Perhaps the oddest thing about Pat's video is his claim that the problem is women deciding to disguise themselves. If we were sure that women only ever wore the burkha through their own free will rather than being pressured into doing so by oppressive patriarchy then I don't quite see how it would be a problem (and I certainly cannot see how it would be the women's fault). As for the idea that is mentioned later that the burkha should not be allowed to be worn in banks, I've never heard anything so ridiculous. As Pat is keen to remind us, wearing the burkha is like wearing "a mobile tent". Now imagine a bank robber trying to make a getaway carrying their bag of swag while wearing it. They'd be lucky not to fall straight onto their (covered) face.

Worrying too is Pat's use of emphasis for effect. It often seems quite hostile, but more importantly it can give a very dodgy (and supposedly unintentional) meaning to his words:

Well this week there’s been quite a lot of talk about the burkha or the nikab or whatever you want to call it. I’m talking about the neurotic need that some women have to walk around everywhere in disguise.

"Some women" eh? So much for the feminist champion Pat claims to be later on in the video. If the whole point of this rant is to victimise some women suffering from neuroses, it doesn't fit with the supposedly noble cause Pat claims to be calling for by the end.

Apparently, according to Pat, a more healthy society where everyone is honest would not require this ban because everybody's reaction to unfamiliar styles of dress would be ridicule and condescension. Sadly, what he is describing is not far from the actual situation and it's only thanks to those of us with simple human decency that it isn't even more of an issue for Muslims in Britain.

If we were a more honest society, and therefore a more healthy society, there’d be no need to ban this ridiculous outfit because it would already have been ridiculed out of existence.


Honest and healthy? More like bigoted and unpleasant.

Pat's first major argument appears to be that there is nothing in the Qu'ran which demands that women dress in this fashion, covering their face. That might be worth mentioning, certainly, but religions aren't simply based around scripture. In fact I'm pretty certain that EVERY religious tradition bases itself around more than scripture. Within the Christian tradition we would have to do away with rosaries, monasteries, bishops, crosses worn round the neck, holy water, and even arguably the doctrine of the trinity if Christians are only allowed to follow teachings found within their holy book. It takes a certain type of protestant Christianity to insist that scripture is the only thing which dictates religious tradition and I'm pretty sure their hypocritical in the process. Within Islam it is quite a conservative belief that religious tradition should be based not only on the teachings of the Qu'ran, but also on the actions and sayings of the prophet found in the hadiths and on top of that rules which are derived from these.

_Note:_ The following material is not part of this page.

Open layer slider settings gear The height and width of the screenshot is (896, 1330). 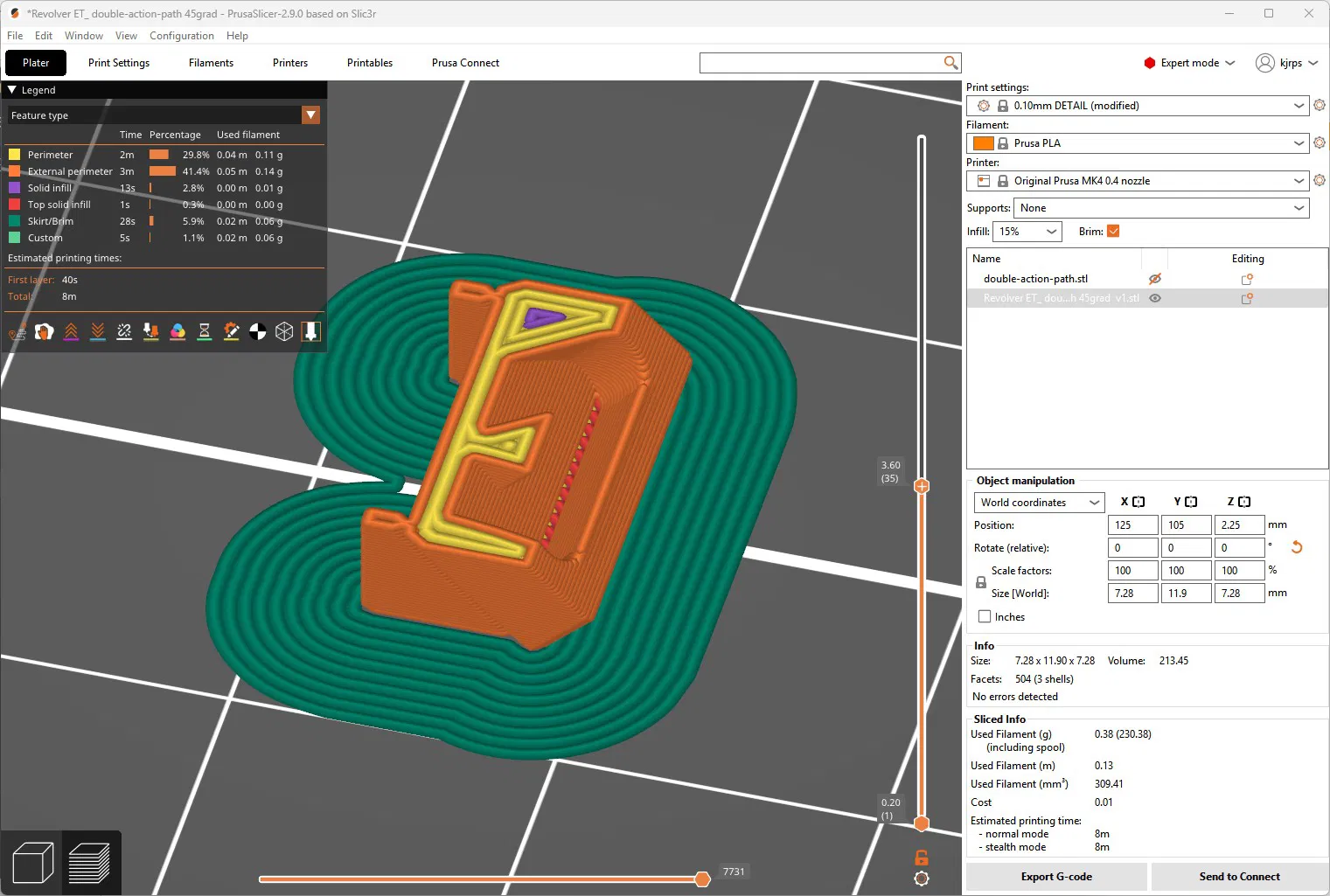(x=921, y=879)
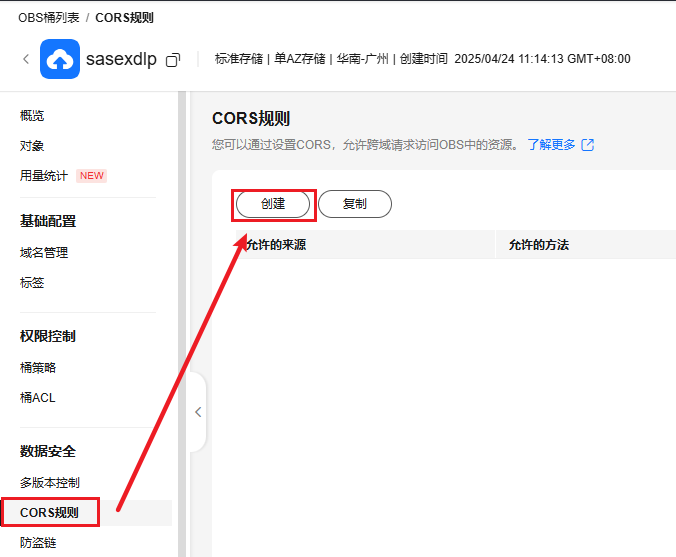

What would have been more helpful would have been an argument that the Qu'ran actively contradicts this passage (and I have certainly known Muslims claim that women are not supposed to have their faces covered according to Islamic teaching). However, this would involve putting in a good word for moderate Muslims which Pat wants to decry as 'enablers' (as we'll see in a moment).

In reply to the claim that the burkha is done to demonstrate modesty (rather like the kachhas in Sikhism), Pat's response, fairly reasonably, is that wearing "a mobile tent" is going way beyond modesty. Unfortunately that's where the reasonableness ends. The next stage of Pat's rant is to claim that all women who wear the burkha are ungrateful immigrants who hate British culture and should go back home.

Modest people don’t draw attention to themselves by dressing up in a mobile tent just to rub it in the face of a culture they despise, but for some reason insist on living in.

Now let's accept for the moment (to be as charitable as possible) that women who wear the burkha are disturbed by the commercialised and material world and wear this style of dress to withdraw. How is that different from the attitude of nuns? But then again, maybe Pat is an equal-opportunity bigot. Perhaps he would tell nuns to go to the Vatican if they aren't entirely happy with modern culture.

Quite apart from the obvious security threat posed by the burkha which we don’t like to talk about out of respect for their religion even though their religion is our biggest security threat. Sorry to all you peaceful Muslims but we all know that is the unfortunate truth, at least right now.
 
What the heck? I can't be the only person wondering how Pat's thought processes are working at this stage. He fully admits that there are Muslims for whom his argument is unreasonable and that there are enough of them to make them worth addressing. Yet for some reason his complete recognition that what he is posing is an unfair stereotype doesn't stop him from carrying on with it unashamedly.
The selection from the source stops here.